You’ll be busy when you’re moving to your new address, but making time to entertain and exercise your dogs or any exotic animals that you have is crucial. Burning off all that worried energy is one of the finest antidotes to stress! A weary pet is a tranquil pet, making the entire move more peaceful for everyone.
If you are simply too busy to get in an extra walk or play session, consider enlisting the assistance of a buddy to assist you and take your furry companion on some outside playdates in your new space. Dog walking services are another excellent method to get your pet some exercise and time away from your hectic household.
For cat owners, consider employing brain games to keep their pets entertained in addition to other methods. They will be less likely to become bored and misbehave, and you will have more time to focus on other activities.
If you’re moving to a new city, learn about new pet rules.
If you move to a new city, you don’t want to be caught off guard by a leash, cat carrier, and pet rules! Do your homework ahead of time so you know what to expect. If you’re moving into a new apartment, it’s critical to understand the pet policies for your lease. The last thing you want is to be turned away because you have a pet!
It is a good idea to have fresh pet tags produced before moving.
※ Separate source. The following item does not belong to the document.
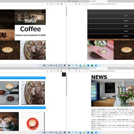134x134 pixels.
Task: Select the MENU navigation item
Action: click(126, 26)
If your pet is microchipped, make sure to keep their information up to date online.
To keep your pet safe, secure them and keep them close.
Doors will be left open during the moving process, and people will be coming and departing in your new neighborhood. Keep your pets safe in one room so that they do not flee out of fear or bewilderment. Place them in a kennel in a calm area of the house or in a more permanent location.
Do not leave your dog unsupervised in the backyard of your new house while you are moving in! Have a recent photo and updated tags/microchips on hand in case they escape.
Pack an emergency relocation bag just for your pet.
Reduce the stress of moving for both you and your pet by packing and having all of your pet’s requirements and familiar objects on hand especially if you will have a long-distance travel time. Water bowls, a litter box, favorite toys, a blanket, food, treats, kitty litter, and other necessities are wonderful places to start.
To assist with unexpected clean-ups for your furry friends, keep a roll of paper towels and disposable plastic bags on hand.
Pet-proof your new house before bringing your pet in.
New surroundings can provide unanticipated dangers to your pet. Follow these pet-proofing guidelines to ensure their safety in their new home:
- All screens, windows, gates, and doors should be secured.
- If you have a balcony, be sure your pet cannot squeeze through the railing or jump over it.
- Examine outdoor barriers for possible escape routes.
- Make certain that all vents are covered.
- Close toilet lids to prevent tiny pets from falling in, and dogs from drinking water that may contain chemicals.
- Look for any pest control traps or poison that may have been abandoned.
- Plants can also be harmful, so inspect your yard and remove or isolate any plants that could harm your pet.
- Don’t just look for the obvious! Mothballs, firestarter sticks, and electrical cords are just a few examples of things that can damage your pet.
Contact your veterinarian.
Vets are experts at assisting pets in dealing with stressful situations especially because most pets dislike their visits! They are a great resource for inquiries regarding lowering your pet’s anxiety weeks leading to your move date.
It’s a good idea to schedule an appointment with your veterinarian at least two weeks before you move so you may conduct the following to your cats, guinea pigs, exotic animals, and other dogs:
- Check that all vaccines are current and receive a rabies vaccination certificate (if needed).
- Make sure your pet is in good health and that any regular prescriptions are up to date so that you are less likely to have to make an emergency visit during your busiest time.
- Discuss potential stress-reduction techniques or anxiety-relieving substances.
- Obtain a copy of your pet’s medical records.
- Get a referral for a new vet in the area.